An der Wasseroberfläche treibende Menschen sammeln sich an kurvenähnlichen Linien, sogenannten TRAPs, Bild: George Haller/ETH Zürich

Innovatives System für Seenotrettung. Forscher haben neue Berechnungsmethode entwickelt

Bei Schiffsunfällen oder Flugzeugabstürzen ertrinken jedes Jahr zahlreiche Menschen auf dem offenen Meer. Die Rettung gestaltet sich schon deshalb schwierig, weil den Rettern nur wenig Zeit bleibt, die auf dem Wasser treibenden Menschen zu bergen, sinkt die Wahrscheinlichkeit, eine Person lebend zu finden, doch nach sechs Stunden signifikant. Neben den Gezeiten und wechselhaften Wetterbedingungen erschweren auch instabile Küstenströmungen die Rettungsaktionen. An der ETH Zürich und am MIT in Boston haben Forschende nun eine Berechnungsmethode entwickelt, um die Suche bei der Seenotrettung zu beschleunigen. Ein internationales Team unter der Leitung von George Haller, Professor für nichtlineare Dynamik an der ETH Zürich, hat bislang angewendete Suchstrategien mit neuen Erkenntnissen zu instabilen Strömungen erweitert. So wurde auf der Basis von Daten der Küstenwache ein Algorithmus entwickelt, der voraussagen kann, wohin Menschen und Objekte an der Meeresoberfläche getrieben werden.

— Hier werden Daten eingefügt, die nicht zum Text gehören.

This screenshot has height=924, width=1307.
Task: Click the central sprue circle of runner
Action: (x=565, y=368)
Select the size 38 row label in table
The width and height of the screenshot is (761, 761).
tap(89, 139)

Bisher wird anhand von aufwendigen Modellen der Meeresdynamik und des Wetterberichts der Weg, den ein treibendes Objekt zurücklegt, vorausgesagt, was in Küstengewässern oft nur ungenau möglich ist. Die Folge: Es wird am falschen Ort mit der Suche begonnen und so entscheidende Zeit verloren. Nun haben die Forschenden durch Berechnungen entdeckt, dass sich Objekte, die an der Meeresoberfläche treiben, an bestimmten kurvenähnlichen Linien sammeln. Diese sogenannten TRansient Attracting Profiles (TRAPs), also Profile mit vorübergehender Anziehung, sind mit bloßem Auge nicht erkennbar, können aber mit dem neuen Algorithmus ermittelt werden. Dadurch können Routen für Rettungseinsätze schneller und präziser geplant werden. Bei einem erfolgreichen Test des Suchalgorithmus in der Nähe von Martha’s Vineyard vor der amerikanischen Nordostküste konnte beobachtet werden, wie sich die ausgesetzten Bojen und Testpuppen entlang der berechneten Kurven sammelten. Ein weiterer Vorteil der Methode bestehe darin, dass sich auch größere, auf der Meeresoberfläche treibende Objekte wie zum Beispiel die Ausbreitung eines Ölteppichs, berechnen ließen.